Welcome to this brief mindfulness of breath practice.
Coming to a sitting posture,
Although this practice could be done standing or lying down,
If you are on a chair or cushions,
Sitting upright with your head balanced over your shoulders and your hands resting lightly on your lap.
Losing your eyes if you are comfortable with this or allowing the gaze to fall to the floor in front of you.
Coming to a posture embodying an alert presence and dignity.
Coming to stillness.
Allowing yourself to become aware of the sensations of breathing.
The breath is interesting in that it is both voluntary and involuntary.
We can manipulate the breath or simply allow it to be as the body is automatically breathing itself.
Sitting here in awareness at the interface of the doing and being modes of mind and choosing to shift out of the doing mode,
Not manipulating the breath in any way,
Simply observing the sensations of breathing as they are presenting in the body.
Perhaps,
Noticing the coolness of the air as it is entering the nostrils or perhaps the gentle rise and fall of the chest or sensations of movement in the belly.
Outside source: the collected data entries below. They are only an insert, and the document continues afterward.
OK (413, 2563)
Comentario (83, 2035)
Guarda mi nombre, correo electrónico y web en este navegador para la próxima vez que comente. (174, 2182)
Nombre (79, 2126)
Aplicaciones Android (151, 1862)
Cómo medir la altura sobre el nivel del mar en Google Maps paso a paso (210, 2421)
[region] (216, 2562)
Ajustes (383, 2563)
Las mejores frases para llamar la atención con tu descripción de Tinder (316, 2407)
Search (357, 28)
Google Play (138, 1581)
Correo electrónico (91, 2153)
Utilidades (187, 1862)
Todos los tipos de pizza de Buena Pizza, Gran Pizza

Bringing your full attention to the place in the body where you are feeling the sensations of breathing most vividly,
Holding your attention here as best you can.
Despite the intention to focus on breathing,
You may have noticed that your attention moved away.
And when you notice,
Simply noting what is on the mind.
Thinking,
Thinking,
Worry,
Memories,
Planning.
And patiently,
Gently returning your attention to the sensations of breathing.
Seeing what is arising in awareness and choosing to bring your attention back to the breath over and over and over.
In this way,
Mindfulness of breathing becomes like an anchor to the present moment.